A menudo se tilda de utopía aquello que se considera imposible, ilusorio o demasiado bueno para ser verdad; pero una de sus definiciones más felices la encontré extraviada en un viejo diccionario: “Utopía son todos aquellos sueños no realizados pero no irrealizables”. En otras palabras, que no se haya visto no significa que no pueda llegarse a ver. Gobernar el fuego, fabricar hielo, viajar por el cielo o respirar bajo el agua, fueron utopías de otro tiempo que hoy son hechos cotidianos. El derecho a ser indígena, el voto de las mujeres o que la opinión de los niños fuera tomada en cuenta por la ley, también eran utopías para millones de almas ignoradas.

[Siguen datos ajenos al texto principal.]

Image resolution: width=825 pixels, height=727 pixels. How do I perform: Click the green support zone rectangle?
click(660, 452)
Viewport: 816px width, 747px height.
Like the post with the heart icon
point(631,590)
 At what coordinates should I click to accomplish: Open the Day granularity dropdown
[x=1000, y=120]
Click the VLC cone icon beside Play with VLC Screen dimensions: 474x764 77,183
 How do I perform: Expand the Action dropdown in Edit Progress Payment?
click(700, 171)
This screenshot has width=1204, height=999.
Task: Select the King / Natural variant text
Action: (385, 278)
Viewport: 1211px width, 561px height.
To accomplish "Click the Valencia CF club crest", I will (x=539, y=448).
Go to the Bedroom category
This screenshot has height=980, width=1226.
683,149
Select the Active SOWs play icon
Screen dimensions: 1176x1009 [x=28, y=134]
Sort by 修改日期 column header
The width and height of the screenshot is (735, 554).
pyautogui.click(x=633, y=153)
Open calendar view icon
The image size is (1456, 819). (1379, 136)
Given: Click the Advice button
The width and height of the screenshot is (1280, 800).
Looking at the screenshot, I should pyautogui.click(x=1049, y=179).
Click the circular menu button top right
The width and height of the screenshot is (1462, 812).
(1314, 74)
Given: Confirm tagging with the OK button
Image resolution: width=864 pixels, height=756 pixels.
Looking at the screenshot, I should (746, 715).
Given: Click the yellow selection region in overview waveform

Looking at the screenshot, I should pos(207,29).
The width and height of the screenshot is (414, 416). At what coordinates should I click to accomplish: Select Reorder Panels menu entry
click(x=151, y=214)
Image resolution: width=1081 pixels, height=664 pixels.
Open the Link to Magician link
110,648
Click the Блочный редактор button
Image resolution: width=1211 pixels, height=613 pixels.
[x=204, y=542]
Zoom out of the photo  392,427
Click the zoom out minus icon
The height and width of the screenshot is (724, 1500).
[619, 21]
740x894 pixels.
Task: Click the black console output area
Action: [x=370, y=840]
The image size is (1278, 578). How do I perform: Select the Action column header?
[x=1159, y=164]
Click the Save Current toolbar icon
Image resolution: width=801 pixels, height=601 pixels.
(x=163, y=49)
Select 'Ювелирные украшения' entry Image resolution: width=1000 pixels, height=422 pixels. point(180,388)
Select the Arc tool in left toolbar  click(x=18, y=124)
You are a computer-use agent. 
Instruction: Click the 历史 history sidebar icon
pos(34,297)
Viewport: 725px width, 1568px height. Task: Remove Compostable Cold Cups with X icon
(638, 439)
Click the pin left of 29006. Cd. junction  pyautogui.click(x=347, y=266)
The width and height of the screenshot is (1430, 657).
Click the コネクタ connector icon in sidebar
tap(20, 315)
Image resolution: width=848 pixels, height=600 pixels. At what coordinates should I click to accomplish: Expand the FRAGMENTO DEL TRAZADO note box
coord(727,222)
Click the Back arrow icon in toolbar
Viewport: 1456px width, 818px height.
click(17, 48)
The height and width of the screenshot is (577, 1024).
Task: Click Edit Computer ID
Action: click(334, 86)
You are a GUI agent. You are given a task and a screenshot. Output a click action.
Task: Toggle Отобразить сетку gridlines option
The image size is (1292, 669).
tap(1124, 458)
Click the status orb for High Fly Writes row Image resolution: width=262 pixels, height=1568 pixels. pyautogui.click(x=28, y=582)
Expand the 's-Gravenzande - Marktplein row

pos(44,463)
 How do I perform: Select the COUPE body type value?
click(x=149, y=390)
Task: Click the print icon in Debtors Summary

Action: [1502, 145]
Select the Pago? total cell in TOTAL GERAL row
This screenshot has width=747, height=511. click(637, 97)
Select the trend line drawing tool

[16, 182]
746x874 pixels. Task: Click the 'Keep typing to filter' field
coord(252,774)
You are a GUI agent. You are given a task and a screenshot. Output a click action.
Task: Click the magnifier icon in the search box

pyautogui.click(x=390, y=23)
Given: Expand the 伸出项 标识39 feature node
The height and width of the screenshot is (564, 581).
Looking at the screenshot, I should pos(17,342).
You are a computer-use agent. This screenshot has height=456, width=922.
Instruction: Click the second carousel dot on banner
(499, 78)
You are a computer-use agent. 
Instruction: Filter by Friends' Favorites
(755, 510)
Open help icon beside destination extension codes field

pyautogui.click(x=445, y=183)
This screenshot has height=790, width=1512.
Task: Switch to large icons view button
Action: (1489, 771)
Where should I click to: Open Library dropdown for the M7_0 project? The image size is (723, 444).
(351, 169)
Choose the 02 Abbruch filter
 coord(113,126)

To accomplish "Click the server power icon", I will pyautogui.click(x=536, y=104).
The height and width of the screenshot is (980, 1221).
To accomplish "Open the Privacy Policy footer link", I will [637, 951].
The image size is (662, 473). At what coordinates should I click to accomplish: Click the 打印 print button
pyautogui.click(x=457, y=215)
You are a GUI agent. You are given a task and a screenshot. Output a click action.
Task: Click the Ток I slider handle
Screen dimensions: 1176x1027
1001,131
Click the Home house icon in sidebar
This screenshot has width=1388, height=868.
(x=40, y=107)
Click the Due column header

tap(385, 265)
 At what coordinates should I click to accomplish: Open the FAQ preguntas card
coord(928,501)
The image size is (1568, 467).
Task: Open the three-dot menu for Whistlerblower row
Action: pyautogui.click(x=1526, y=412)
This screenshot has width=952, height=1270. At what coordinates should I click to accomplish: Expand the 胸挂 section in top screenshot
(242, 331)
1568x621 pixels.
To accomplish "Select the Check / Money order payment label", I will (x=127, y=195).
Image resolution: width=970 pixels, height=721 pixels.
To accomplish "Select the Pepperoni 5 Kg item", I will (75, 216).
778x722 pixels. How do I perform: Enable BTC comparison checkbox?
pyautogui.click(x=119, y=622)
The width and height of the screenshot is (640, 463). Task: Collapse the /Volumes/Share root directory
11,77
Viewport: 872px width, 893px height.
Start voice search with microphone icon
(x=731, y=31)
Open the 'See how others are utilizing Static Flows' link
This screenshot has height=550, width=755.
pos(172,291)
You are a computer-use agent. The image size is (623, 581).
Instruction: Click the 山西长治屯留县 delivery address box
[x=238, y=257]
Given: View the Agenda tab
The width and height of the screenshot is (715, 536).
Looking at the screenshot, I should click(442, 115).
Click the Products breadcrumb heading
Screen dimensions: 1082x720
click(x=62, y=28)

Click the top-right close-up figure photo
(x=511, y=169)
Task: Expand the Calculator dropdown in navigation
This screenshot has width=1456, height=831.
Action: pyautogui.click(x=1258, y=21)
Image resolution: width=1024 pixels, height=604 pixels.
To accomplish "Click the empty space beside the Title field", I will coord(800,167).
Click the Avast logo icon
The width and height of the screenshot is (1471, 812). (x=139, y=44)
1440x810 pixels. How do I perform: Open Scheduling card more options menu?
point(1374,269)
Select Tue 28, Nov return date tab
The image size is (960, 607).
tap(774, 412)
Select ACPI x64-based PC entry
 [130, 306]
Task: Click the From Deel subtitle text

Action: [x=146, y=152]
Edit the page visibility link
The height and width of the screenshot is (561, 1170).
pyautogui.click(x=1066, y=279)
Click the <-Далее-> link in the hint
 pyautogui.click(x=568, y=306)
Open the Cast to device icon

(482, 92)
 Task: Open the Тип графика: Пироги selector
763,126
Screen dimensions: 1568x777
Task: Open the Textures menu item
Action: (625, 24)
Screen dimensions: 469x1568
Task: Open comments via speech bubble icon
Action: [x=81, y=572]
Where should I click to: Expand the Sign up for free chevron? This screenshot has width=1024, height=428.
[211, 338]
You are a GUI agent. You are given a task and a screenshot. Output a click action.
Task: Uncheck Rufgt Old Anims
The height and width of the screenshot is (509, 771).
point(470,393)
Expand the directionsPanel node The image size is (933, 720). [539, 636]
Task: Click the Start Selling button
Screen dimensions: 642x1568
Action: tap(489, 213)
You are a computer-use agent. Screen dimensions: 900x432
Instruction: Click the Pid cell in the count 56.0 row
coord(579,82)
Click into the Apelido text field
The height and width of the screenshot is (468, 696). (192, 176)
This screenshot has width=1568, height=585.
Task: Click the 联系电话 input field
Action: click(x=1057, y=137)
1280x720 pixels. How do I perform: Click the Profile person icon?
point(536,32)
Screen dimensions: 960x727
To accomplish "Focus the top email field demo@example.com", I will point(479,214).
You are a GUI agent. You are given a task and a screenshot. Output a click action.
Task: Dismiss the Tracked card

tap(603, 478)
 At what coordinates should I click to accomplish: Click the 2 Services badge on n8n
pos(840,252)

Sin embargo, sigue siendo utópico un mundo que no requiera por combustible el dinero, donde la explotación del hombre por el hombre sea tan sólo un mal sueño y donde el trabajo sea un servicio en vez de una mercancía. Y las cooperativas son los ladrillos de esa utopía. El cooperativismo no es un sueño inexistente, ha demostrado ser un modelo económico exitoso en otros países del mundo, pero el cooperativismo como cultura de la solidaridad, como sistema económico y como modelo de sociedad, sigue siendo un proyecto por realizar. Una verdadera utopía capaz de liberarnos de la explotación, la especulación, la alienación consumista, la masacre a la naturaleza y la cultura del derroche que nos impuso el reino del capital.
Las cooperativas pueden necesitar dinero para funcionar, pero el dinero no es su fin último. Es el trabajo como servicio a la comunidad, la solidaridad, la democracia económica y la equidad lo que les da sentido y razón de ser. Sin embargo, no basta ser parte de una cooperativa ni que se formen muchas cooperativas para realizar la utopía cooperativista; todavía hay que terminar de desterrar el egoísmo, el individualismo, el arribismo y el paradigma de la competencia contra los demás. Se precisa dar primero el cambio personal y cultural.